Climate action is the path to energy security

Commentary

Commentary

Recently, Premier Higgs said that citizens who are demanding more government action on climate change need a reality check about energy security.

Referencing the extreme cold on Feb. 4, Higgs painted wind energy as a weak link in our electricity system, and said it’s time to get all the facts on the table.

We’re glad the premier asked for facts, and we’re eager to help clarify them for him.

Fact No. 1: Wind energy is not the reason the power almost went off during February’s sub-zero snap—it was an overreliance on imports from Quebec and a serious lack of stored, in-province renewable energy.

Fact. No. 2: We lack robust storage, wind and solar in N.B. because we refuse to move on from burning fossil fuels as the foundation of our energy supply, despite renewables being the cheapest form of energy today.

Fact. No. 3: We’re burning too many fossil fuels and it’s disrupting our planet’s life support system and making life more expensive for us all, affecting everything from food to housing to energy prices. Acting on climate change—by building up renewables and storage, retrofitting homes for energy efficiency, and helping people pay for this transition—is how we keep the planet liveable and make life affordable for all.

Let’s unpack this.

The extreme cold and wind on Feb. 4 led to record-high demand for energy in the province. 

Premier Higgs noted that during this energy crunch, Point Lepreau, Belledune, and Coleson Cove generating stations were running, but the province’s wind turbines were not because the extreme winds were too strong—implying that wind turbines weakened New Brunswick’s energy security. 

The real vulnerability on Feb. 4 was the near total collapse of energy imports from Quebec. 

New Brunswick typically imports 817 MWh of power from Hydro-Quebec per hour, but when that utility shut off New Brunswick’s supply due to surging demand from Quebec customers, it left NB Power buying what it needed at very expensive wholesale market prices.

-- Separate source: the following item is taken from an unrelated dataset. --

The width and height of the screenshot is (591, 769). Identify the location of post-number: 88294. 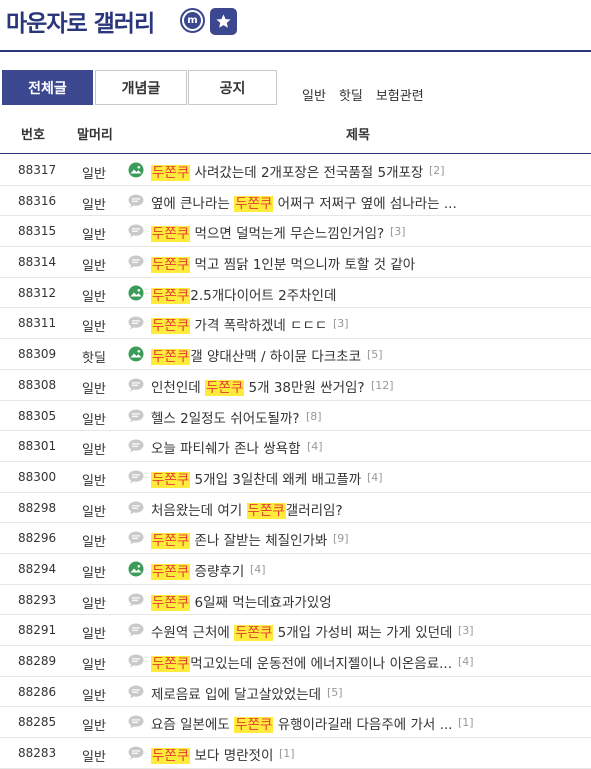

From the evening of Feb. 3 (when Quebec shut off supply to N.B.) to midnight on Feb. 5, NB Power imported 6,208 MWh from New England. These power purchases were on top of the millions we paid for imports earlier in the year due to 109 days of Point Lepreau outages.

Higgs is right that we need a reality check. But we believe he’s wrong about the remedy.

The path toward affordable and secure energy is deep investments to build more in-province (and better distributed) wind and solar paired with enough storage capacity for when we need it.

NB Power’s recent call for proposals to build 50 megawatts (MW) of storage was a step in the right direction, but it needs to scale up every year until we have enough to protect New Brunswickers from major storms. 

If we consider the energy imported from New England on Feb. 4 (6,208 MWh), it would cost roughly $3 billion in batteries today. 

That’s a deep investment, but studies from leading financial institutions such as Lazard show batteries get significantly cheaper each year, and the new federal budget earmarked $20 billion for wind, solar, and storage options, providing extra incentive for N.B. to invest in these technologies now to secure a sustainable energy future.

This approach ends our reliance on energy imports and protects our people, water and climate from more fossil fuels, including shale gas, and unreliable nuclear power. 

Because the true reality check issued last week was not from Premier Higgs, but from the Intergovernmental Panel on Climate Change, in the form of its flagship assessment report confirming, unequivocally, that if we keep burning fossil fuels at the rate we are, we condemn the world to food, energy, land and water crises.

That’s an alarming prospect for New Brunswickers, who know how much climate change is already costing us: disrupting how we grow our food, damaging our homes, businesses, and roads, bringing new pests (think Lyme disease), forcing us inside (think punishing 30+ degree days and heatwaves) and destroying cherished spaces (think sand dunes swept away by Fiona, flooded camps along Grand Lake or the Kennebecasis River, or beloved trees uprooted by Arthur).

Climate solutions are how we make life affordable and energy secure.

It’s time leaders like Premier Higgs face this reality and get to work on a clean energy strategy that ensures New Brunswick has a reliable, sustainable and affordable electricity system with the right balance of in-province efficiency, wind, solar, hydro and storage, along with regional transmission interties like the Atlantic Loop.